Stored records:
= Beginning of Section =

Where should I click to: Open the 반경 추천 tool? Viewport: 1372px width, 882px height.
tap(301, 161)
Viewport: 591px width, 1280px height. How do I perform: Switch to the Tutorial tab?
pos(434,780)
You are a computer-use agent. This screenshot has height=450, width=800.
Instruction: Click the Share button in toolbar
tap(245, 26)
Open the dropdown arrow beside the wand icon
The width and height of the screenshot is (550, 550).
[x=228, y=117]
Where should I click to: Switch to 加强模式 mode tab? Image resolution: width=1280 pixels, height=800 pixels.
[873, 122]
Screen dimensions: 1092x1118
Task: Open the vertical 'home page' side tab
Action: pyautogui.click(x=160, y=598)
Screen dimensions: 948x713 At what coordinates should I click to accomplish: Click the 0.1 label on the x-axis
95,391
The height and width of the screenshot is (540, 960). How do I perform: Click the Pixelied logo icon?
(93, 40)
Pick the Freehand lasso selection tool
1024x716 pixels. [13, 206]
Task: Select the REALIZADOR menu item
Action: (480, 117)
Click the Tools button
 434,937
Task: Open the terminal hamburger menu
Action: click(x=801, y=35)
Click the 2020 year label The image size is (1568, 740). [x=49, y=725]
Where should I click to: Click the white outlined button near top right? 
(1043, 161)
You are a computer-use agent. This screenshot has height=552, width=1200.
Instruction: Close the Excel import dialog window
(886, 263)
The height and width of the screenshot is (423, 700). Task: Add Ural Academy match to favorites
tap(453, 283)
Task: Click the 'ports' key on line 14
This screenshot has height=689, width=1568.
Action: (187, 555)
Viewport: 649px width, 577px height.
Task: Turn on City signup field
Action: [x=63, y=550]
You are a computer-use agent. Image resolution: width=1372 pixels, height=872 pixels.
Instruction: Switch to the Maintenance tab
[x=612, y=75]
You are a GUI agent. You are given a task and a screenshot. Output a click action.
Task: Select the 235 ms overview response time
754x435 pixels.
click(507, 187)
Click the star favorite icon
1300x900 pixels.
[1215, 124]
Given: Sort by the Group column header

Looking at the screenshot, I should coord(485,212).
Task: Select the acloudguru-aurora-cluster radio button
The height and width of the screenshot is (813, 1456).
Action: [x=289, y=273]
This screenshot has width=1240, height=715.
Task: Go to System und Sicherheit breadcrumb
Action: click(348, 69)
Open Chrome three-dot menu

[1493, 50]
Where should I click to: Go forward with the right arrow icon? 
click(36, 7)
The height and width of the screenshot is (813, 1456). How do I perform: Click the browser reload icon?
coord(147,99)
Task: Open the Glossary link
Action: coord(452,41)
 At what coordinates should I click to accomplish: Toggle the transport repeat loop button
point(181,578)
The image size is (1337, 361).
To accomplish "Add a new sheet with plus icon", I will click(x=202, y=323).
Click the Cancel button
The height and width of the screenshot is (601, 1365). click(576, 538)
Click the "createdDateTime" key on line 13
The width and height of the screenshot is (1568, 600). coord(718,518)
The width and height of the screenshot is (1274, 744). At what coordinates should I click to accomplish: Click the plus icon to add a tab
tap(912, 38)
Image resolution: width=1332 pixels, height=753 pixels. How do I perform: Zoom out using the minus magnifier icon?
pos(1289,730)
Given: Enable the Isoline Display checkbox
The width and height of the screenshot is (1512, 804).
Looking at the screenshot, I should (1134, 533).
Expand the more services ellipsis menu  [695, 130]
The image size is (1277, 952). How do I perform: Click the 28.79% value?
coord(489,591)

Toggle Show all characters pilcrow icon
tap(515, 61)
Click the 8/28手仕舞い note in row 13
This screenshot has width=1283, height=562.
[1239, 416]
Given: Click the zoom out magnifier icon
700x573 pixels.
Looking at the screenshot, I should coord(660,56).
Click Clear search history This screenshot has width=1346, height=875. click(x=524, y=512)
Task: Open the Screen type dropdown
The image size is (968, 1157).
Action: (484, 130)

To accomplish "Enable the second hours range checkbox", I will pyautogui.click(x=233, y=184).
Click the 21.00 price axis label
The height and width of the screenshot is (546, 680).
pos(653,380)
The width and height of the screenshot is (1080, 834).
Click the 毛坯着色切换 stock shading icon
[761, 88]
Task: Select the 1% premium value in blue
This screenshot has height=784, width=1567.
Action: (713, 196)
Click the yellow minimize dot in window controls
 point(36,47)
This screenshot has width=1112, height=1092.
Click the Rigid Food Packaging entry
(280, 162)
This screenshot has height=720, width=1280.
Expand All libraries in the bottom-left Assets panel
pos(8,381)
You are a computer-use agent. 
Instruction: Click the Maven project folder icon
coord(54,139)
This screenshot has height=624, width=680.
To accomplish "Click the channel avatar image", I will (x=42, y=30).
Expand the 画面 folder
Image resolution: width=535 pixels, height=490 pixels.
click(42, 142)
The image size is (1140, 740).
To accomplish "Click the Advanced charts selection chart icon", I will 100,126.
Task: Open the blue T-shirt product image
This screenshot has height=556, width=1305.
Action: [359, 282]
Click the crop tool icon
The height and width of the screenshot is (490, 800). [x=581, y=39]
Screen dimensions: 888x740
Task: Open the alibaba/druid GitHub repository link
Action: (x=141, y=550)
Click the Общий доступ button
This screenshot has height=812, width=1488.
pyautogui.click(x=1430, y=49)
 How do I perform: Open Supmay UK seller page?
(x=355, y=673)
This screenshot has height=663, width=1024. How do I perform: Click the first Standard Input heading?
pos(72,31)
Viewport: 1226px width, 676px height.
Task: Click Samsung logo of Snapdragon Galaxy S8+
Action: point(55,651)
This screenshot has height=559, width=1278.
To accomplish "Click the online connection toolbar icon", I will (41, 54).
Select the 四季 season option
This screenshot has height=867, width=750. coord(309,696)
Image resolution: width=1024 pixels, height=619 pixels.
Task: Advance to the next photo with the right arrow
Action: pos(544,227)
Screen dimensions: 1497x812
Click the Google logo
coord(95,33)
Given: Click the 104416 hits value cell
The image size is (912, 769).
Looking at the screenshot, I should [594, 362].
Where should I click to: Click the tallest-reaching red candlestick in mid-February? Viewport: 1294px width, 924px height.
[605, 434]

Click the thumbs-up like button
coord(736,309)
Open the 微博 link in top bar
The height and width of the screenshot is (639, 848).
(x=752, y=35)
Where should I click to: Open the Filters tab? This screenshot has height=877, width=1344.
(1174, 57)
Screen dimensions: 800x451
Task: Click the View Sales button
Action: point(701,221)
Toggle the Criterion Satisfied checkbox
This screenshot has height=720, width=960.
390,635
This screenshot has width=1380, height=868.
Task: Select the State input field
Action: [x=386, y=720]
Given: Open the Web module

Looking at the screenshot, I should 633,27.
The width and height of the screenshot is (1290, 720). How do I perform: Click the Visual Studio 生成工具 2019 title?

= End of Section =

Task
Would you print, exactly as written, every line above from the one holding "The width and height of the screenshot is (1274, 744)." through the one holding "Task: Select the 1% premium value in blue", with both included and no other lines?

Solution for this problem
The width and height of the screenshot is (1274, 744). At what coordinates should I click to accomplish: Click the plus icon to add a tab
tap(912, 38)
Image resolution: width=1332 pixels, height=753 pixels. How do I perform: Zoom out using the minus magnifier icon?
pos(1289,730)
Given: Enable the Isoline Display checkbox
The width and height of the screenshot is (1512, 804).
Looking at the screenshot, I should (1134, 533).
Expand the more services ellipsis menu  [695, 130]
The image size is (1277, 952). How do I perform: Click the 28.79% value?
coord(489,591)

Toggle Show all characters pilcrow icon
tap(515, 61)
Click the 8/28手仕舞い note in row 13
This screenshot has width=1283, height=562.
[1239, 416]
Given: Click the zoom out magnifier icon
700x573 pixels.
Looking at the screenshot, I should coord(660,56).
Click Clear search history This screenshot has width=1346, height=875. click(x=524, y=512)
Task: Open the Screen type dropdown
The image size is (968, 1157).
Action: (484, 130)

To accomplish "Enable the second hours range checkbox", I will pyautogui.click(x=233, y=184).
Click the 21.00 price axis label
The height and width of the screenshot is (546, 680).
pos(653,380)
The width and height of the screenshot is (1080, 834).
Click the 毛坯着色切换 stock shading icon
[761, 88]
Task: Select the 1% premium value in blue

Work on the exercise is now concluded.